Rewrite only the rows between the lines holding "Describe the element at coordinates (1365, 243)" and "coordinates (1369, 283).", inclusive, changing "screenshot" to "screen capture" and leaving everything else untouched.

--- Start ---

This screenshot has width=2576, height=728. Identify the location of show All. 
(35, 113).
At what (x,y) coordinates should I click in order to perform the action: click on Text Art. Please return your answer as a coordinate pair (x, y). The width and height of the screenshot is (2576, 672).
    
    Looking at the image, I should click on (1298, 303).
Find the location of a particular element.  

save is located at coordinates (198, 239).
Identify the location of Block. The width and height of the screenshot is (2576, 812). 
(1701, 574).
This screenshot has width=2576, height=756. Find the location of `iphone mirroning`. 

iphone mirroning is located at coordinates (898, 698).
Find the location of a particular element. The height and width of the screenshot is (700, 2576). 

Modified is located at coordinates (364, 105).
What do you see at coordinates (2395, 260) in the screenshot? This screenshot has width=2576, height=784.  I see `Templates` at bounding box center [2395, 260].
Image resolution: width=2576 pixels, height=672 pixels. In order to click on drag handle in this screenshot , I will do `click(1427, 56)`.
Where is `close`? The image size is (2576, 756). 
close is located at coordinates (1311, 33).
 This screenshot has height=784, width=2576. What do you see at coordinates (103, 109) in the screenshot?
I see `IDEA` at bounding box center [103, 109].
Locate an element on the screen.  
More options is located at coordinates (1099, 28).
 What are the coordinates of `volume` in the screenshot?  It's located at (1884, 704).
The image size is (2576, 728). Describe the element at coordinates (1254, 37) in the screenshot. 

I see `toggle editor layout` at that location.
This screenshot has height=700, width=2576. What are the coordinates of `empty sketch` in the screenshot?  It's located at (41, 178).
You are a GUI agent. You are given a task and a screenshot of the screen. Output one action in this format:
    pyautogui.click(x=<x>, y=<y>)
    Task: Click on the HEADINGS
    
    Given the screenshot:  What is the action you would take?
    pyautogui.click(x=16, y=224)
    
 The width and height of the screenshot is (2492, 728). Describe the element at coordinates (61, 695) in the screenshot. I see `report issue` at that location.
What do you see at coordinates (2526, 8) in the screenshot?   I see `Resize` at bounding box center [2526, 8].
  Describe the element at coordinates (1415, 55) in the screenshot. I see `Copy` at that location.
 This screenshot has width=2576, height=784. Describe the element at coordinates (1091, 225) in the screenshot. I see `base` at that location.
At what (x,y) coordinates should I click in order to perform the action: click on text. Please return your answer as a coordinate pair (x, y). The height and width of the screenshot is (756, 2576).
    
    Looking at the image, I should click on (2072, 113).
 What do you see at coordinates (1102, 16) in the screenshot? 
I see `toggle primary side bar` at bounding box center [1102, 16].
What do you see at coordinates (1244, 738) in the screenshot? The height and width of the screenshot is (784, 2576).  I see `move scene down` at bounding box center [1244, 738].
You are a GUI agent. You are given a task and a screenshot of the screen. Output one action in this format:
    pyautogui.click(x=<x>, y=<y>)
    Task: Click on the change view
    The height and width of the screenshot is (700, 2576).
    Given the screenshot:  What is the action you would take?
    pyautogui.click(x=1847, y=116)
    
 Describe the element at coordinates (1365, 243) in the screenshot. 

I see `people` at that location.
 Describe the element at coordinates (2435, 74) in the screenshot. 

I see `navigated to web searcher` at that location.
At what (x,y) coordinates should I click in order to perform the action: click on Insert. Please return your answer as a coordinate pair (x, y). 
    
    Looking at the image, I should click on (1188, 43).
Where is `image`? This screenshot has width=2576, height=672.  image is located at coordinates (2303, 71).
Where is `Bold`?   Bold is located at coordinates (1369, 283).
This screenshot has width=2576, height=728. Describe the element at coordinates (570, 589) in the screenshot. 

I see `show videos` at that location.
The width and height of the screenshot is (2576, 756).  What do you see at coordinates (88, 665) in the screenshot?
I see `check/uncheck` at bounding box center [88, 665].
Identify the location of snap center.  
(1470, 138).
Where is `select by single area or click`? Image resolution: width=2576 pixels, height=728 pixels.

--- End ---

WRITTEN RESPONSE>
 Describe the element at coordinates (1365, 243) in the screen capture. 

I see `people` at that location.
 Describe the element at coordinates (2435, 74) in the screen capture. 

I see `navigated to web searcher` at that location.
At what (x,y) coordinates should I click in order to perform the action: click on Insert. Please return your answer as a coordinate pair (x, y). 
    
    Looking at the image, I should click on (1188, 43).
Where is `image`? This screen capture has width=2576, height=672.  image is located at coordinates (2303, 71).
Where is `Bold`?   Bold is located at coordinates (1369, 283).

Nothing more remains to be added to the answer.